What is required:
Once you reach the line that holds "Task: Open 用户关系网 in the sidebar" in the listing below, output it and every line after it through the line that holds "Task: Open the extendable", word for word.
(Supplied data Opens)
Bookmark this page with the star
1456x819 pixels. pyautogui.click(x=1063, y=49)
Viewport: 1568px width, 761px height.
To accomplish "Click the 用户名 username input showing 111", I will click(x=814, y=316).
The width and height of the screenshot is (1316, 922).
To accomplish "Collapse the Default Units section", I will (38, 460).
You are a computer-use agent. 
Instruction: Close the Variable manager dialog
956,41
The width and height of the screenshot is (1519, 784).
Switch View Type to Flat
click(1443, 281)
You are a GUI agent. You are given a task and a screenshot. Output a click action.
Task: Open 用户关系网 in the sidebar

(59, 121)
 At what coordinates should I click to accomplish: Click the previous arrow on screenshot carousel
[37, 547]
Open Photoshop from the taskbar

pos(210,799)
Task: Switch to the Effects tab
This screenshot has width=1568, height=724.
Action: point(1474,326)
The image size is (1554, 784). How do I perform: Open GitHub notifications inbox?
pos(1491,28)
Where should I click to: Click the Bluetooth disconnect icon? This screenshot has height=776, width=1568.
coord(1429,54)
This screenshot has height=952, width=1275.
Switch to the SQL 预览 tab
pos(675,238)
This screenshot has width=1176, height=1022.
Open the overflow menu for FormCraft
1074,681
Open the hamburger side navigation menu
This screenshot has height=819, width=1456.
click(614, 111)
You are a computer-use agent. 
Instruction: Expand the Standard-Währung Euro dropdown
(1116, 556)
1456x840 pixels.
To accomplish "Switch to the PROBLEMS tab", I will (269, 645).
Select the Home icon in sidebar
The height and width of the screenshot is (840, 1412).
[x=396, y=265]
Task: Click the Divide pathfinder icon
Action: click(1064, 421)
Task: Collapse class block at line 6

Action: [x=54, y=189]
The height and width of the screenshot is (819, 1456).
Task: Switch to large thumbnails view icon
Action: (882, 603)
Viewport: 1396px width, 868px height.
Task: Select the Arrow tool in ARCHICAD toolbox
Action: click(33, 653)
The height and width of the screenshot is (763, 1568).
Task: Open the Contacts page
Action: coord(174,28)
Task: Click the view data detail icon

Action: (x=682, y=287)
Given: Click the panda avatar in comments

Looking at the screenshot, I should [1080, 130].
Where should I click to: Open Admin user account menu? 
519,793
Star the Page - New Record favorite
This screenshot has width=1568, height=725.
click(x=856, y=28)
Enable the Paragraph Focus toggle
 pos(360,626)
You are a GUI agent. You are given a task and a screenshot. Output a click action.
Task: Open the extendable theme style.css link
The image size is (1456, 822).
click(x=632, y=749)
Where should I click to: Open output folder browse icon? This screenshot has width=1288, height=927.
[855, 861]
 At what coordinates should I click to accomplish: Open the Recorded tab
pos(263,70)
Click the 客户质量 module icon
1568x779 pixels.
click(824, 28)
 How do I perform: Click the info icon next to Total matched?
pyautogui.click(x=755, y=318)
(Supplied data Closes)
Expected output:
Task: Open 用户关系网 in the sidebar

(59, 121)
 At what coordinates should I click to accomplish: Click the previous arrow on screenshot carousel
[37, 547]
Open Photoshop from the taskbar

pos(210,799)
Task: Switch to the Effects tab
This screenshot has width=1568, height=724.
Action: point(1474,326)
The image size is (1554, 784). How do I perform: Open GitHub notifications inbox?
pos(1491,28)
Where should I click to: Click the Bluetooth disconnect icon? This screenshot has height=776, width=1568.
coord(1429,54)
This screenshot has height=952, width=1275.
Switch to the SQL 预览 tab
pos(675,238)
This screenshot has width=1176, height=1022.
Open the overflow menu for FormCraft
1074,681
Open the hamburger side navigation menu
This screenshot has height=819, width=1456.
click(614, 111)
You are a computer-use agent. 
Instruction: Expand the Standard-Währung Euro dropdown
(1116, 556)
1456x840 pixels.
To accomplish "Switch to the PROBLEMS tab", I will (269, 645).
Select the Home icon in sidebar
The height and width of the screenshot is (840, 1412).
[x=396, y=265]
Task: Click the Divide pathfinder icon
Action: click(1064, 421)
Task: Collapse class block at line 6

Action: [x=54, y=189]
The height and width of the screenshot is (819, 1456).
Task: Switch to large thumbnails view icon
Action: (882, 603)
Viewport: 1396px width, 868px height.
Task: Select the Arrow tool in ARCHICAD toolbox
Action: click(33, 653)
The height and width of the screenshot is (763, 1568).
Task: Open the Contacts page
Action: coord(174,28)
Task: Click the view data detail icon

Action: (x=682, y=287)
Given: Click the panda avatar in comments

Looking at the screenshot, I should [1080, 130].
Where should I click to: Open Admin user account menu? 
519,793
Star the Page - New Record favorite
This screenshot has width=1568, height=725.
click(x=856, y=28)
Enable the Paragraph Focus toggle
 pos(360,626)
You are a GUI agent. You are given a task and a screenshot. Output a click action.
Task: Open the extendable theme style.css link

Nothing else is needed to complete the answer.